What is Total Revenue Test?

A total revenue test is a technique that companies use to gauge price elasticity by observing how total revenue shifts following a price adjustment. This helps them fine-tune their pricing strategies. It indicates whether demand is elastic or inelastic, which can enhance revenue decisions in competitive markets. Real-world examples demonstrate how the test operates in actual situations.


How the Total Revenue Test and Understanding

The total revenue test can help a company shape its pricing strategy. By figuring out how elastic or inelastic a product is, the business gains valuable insights on how to boost total revenue, especially when it has a variety of products to sell. If the test shows that demand for a product is highly elastic, the company will tread carefully with price changes, since even minor adjustments could lead to significant drops in demand and, consequently, total revenue.

On the flip side, if demand is somewhat inelastic, the company will think that raising prices will only cause slight shifts in the quantity demanded. So, if demand is very inelastic, a price hike is less likely to trigger a big drop in demand. In fact, raising prices could actually increase total revenue, as inelastic demand suggests that price isn’t the main factor driving consumer demand for the product.

ADVERTISEMENT

A Example of Total Revenue Test in the Real World

A sportswear brand offers three styles of yoga pants named Downward Dog, Warrior, and Cobra, priced at $50, $60, and $70, respectively. Each month, they sell 1,000 pairs of Downward Dog, 800 pairs of Warrior, and 500 pairs of Cobra at those prices. This results in a monthly revenue of $133,000. The company runs a total revenue test, increasing the price of Downward Dog to $55, Warrior to $63, and decreasing Cobra to $67. Following these changes, Downward Dog sales drop to 700 pairs, Warrior sees a slight decline to 770, while Cobra’s sales rise to 600. Consequently, Downward Dog’s revenue falls to $38,500 from $50,000 before the price adjustment.

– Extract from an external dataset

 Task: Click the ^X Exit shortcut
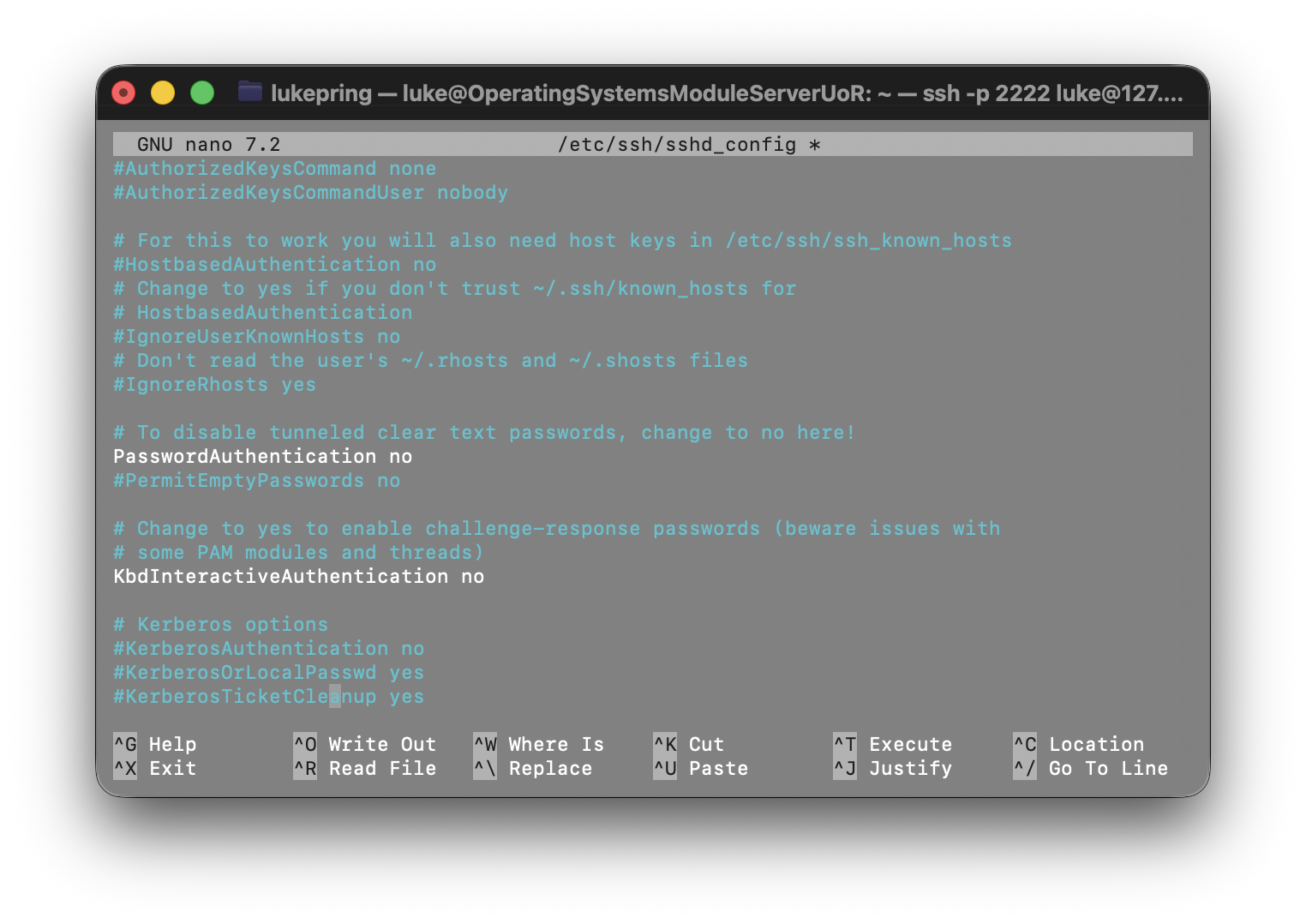coord(155,768)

Demand for Downward Dog is deemed elastic since the price hike significantly impacted its demand, leading to a revenue drop. In contrast, Warrior’s revenue increased by $510 ($48,510, the new price multiplied by quantity, compared to $48,000 before the price change), indicating inelastic demand from the $3 price increase. The company also found that consumers reacted positively to the price drop on Cobra pants, generating $40,200 in monthly revenue, up from $35,000 previously. However, the total revenue combined was $127,210, down from $133,000 before the price adjustments. The company can continue to run more iterations of the total revenue test to develop a pricing strategy that exceeds $133,000.

Conclusion

The total revenue test allows businesses to determine if demand is elastic or inelastic, enabling them to make better pricing choices. When a price change results in lower total revenue, it indicates that demand is elastic; conversely, if total revenue increases, demand is inelastic. Companies can use this information to tweak their prices, but they usually need to keep testing as circumstances evolve.